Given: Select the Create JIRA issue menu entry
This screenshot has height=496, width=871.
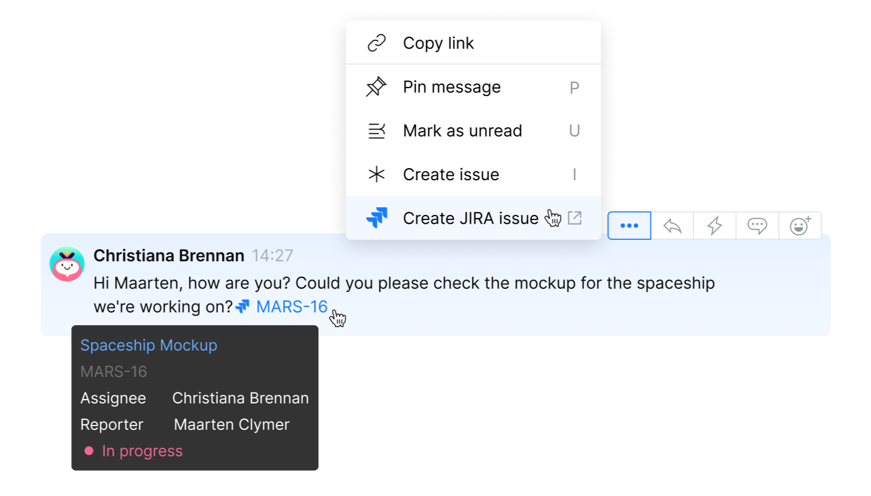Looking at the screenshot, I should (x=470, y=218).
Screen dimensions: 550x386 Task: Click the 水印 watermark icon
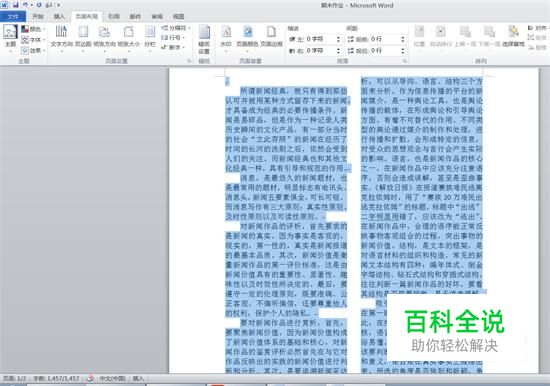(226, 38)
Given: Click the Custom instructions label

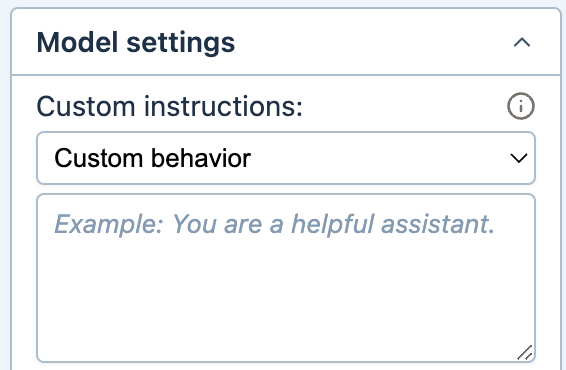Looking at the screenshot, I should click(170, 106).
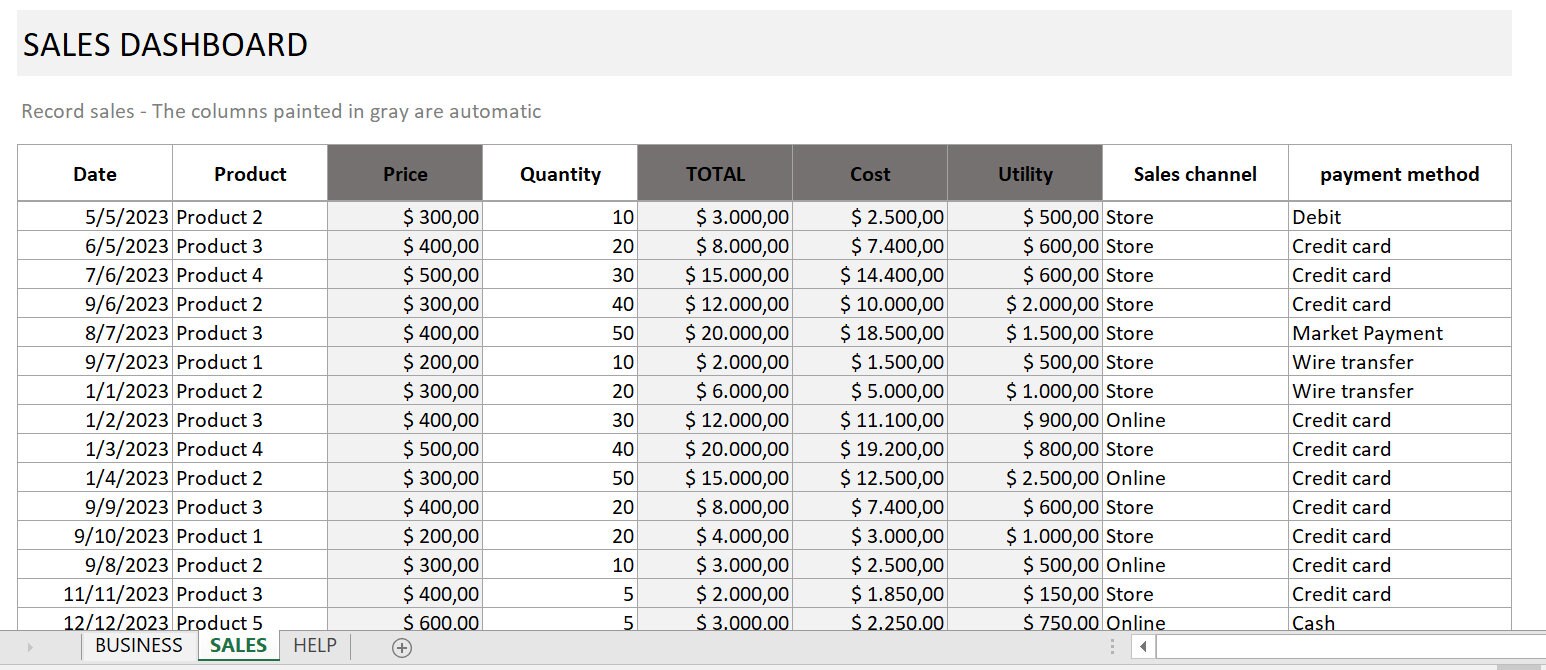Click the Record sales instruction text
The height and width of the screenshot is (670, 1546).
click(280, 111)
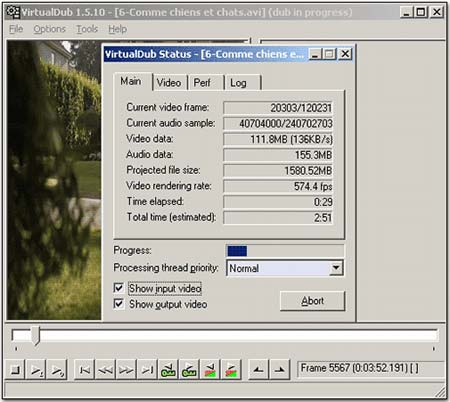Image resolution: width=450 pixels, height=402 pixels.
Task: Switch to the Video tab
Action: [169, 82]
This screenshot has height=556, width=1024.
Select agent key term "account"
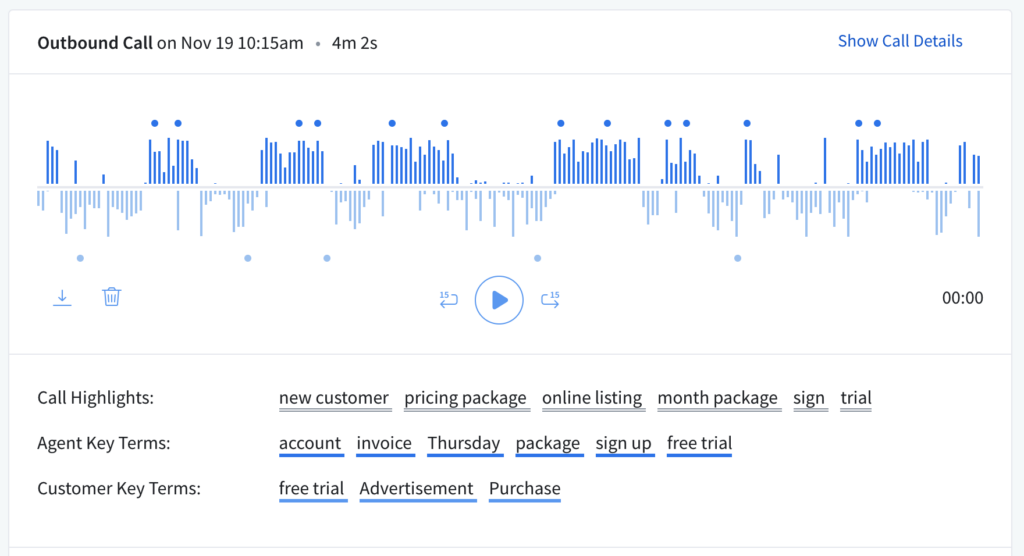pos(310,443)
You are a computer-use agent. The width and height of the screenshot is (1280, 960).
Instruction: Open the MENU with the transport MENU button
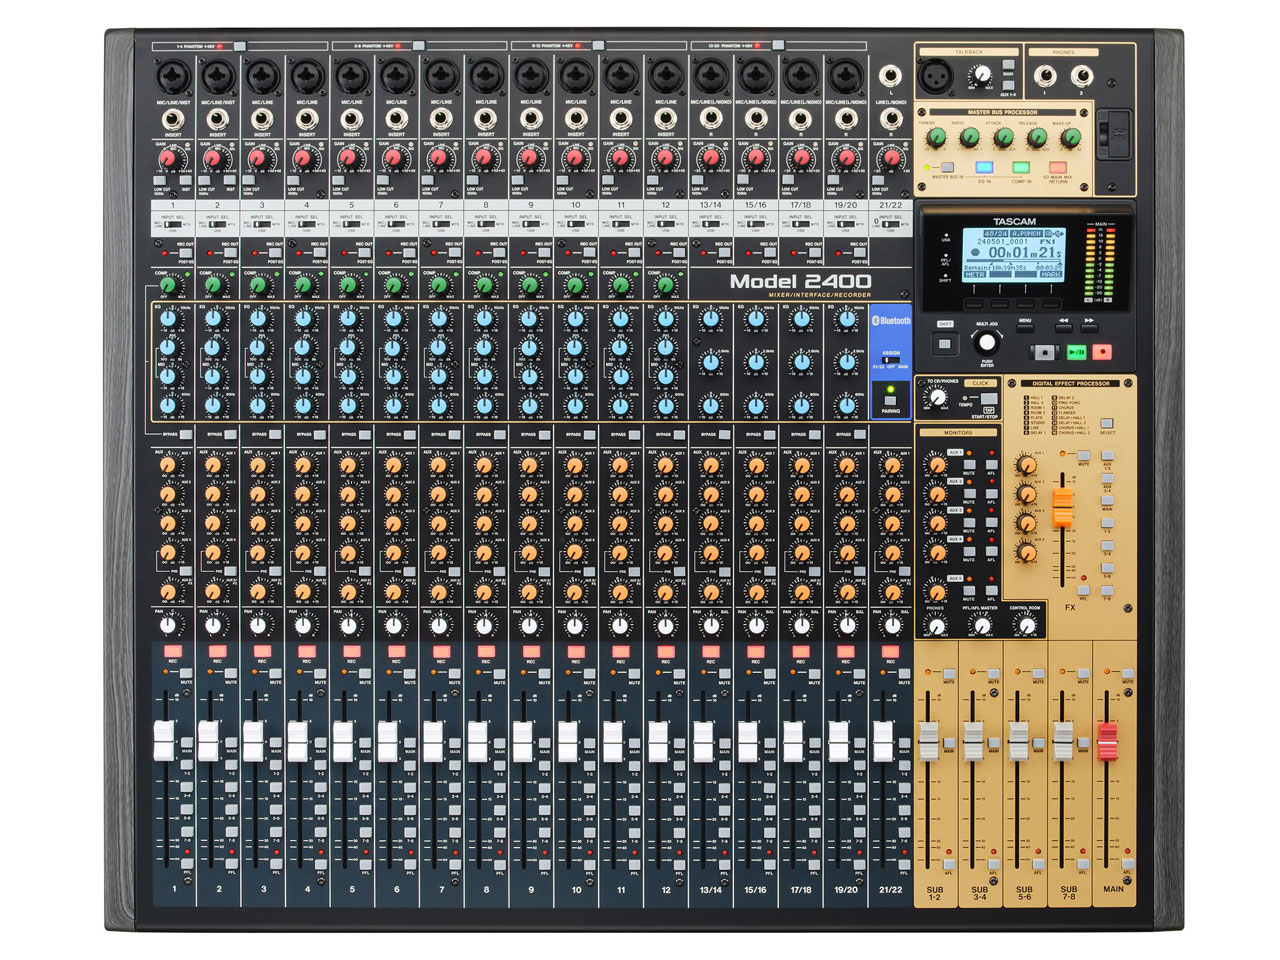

WHAT IS BEING ASKED: Every line from the one with "This screenshot has height=496, width=871." through the last line of the listing above must be written out exactly, and no picture may appear.

EXPECTED ANSWER:
This screenshot has height=496, width=871.
Looking at the screenshot, I should (x=470, y=218).
Screen dimensions: 550x386 Task: Click the 水印 watermark icon
(226, 38)
Given: Click the Custom instructions label

Looking at the screenshot, I should click(170, 106).
Click the Record sales instruction text
The height and width of the screenshot is (670, 1546).
click(280, 111)
Image resolution: width=450 pixels, height=402 pixels.
Task: Switch to the Video tab
Action: [169, 82]
This screenshot has height=556, width=1024.
Select agent key term "account"
pos(310,443)
You are a computer-use agent. The width and height of the screenshot is (1280, 960).
Instruction: Open the MENU with the transport MENU button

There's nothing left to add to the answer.